Monkeypox outbreaks detected in North America, Europe
Health officials in North America and Europe announce dozens of suspected cases of monkeypox.
Health officials are concerned over rising cases of monkeypox in North America and Europe, as the disease is usually endemic in parts of Africa.
More than 40 verified cases of monkeypox were detected in Spain and Portugal, with Canada being the latest country to say that it is investigating dozens of suspected cases.
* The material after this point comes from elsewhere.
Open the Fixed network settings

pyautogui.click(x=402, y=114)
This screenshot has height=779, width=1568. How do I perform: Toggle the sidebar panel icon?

Most people recover from the virus in several weeks, and fatalities are rare. Thousands of people were infected in Central and Western Africa in recent years, but cases are rare in Europe and North America. The WHO said it was investigating that many of the reported cases involved gay or bisexual individuals.
Monkeypox has not previously been characterized as a sexually transmitted disease, a US Central for Disease Control and Prevention statement said on Wednesday that "anyone, regardless of sexual orientation, can spread monkeypox through contact with body fluids, monkeypox sores, or shared items (such as clothing and bedding) that have been contaminated with fluids or sores of a person with monkeypox." The statement further added that household disinfectants can kill the virus on surfaces.
Since May 6, Britain has confirmed nine cases, and the US verified its first case on Wednesday in Massachusetts. The man tested positive for the virus after he visited Canada.
"We really need to better understand the extent of monkeypox in endemic countries... to really understand how much is circulating and the risk that it poses for people who are living there, as well as the risk of exportation," infectious disease epidemiologist Dr. Maria Van Kerkhove said at a WHO press conference on Tuesday on global health issues.
Monkeypox is a rare viral disease transmitted to humans from animals, with 1% to 10% lethality. Among people, the disease is not spread easily, but it may have complications. It predominantly occurs in Central and West Africa and causes swelling of the lymph nodes and a widespread rash on the body.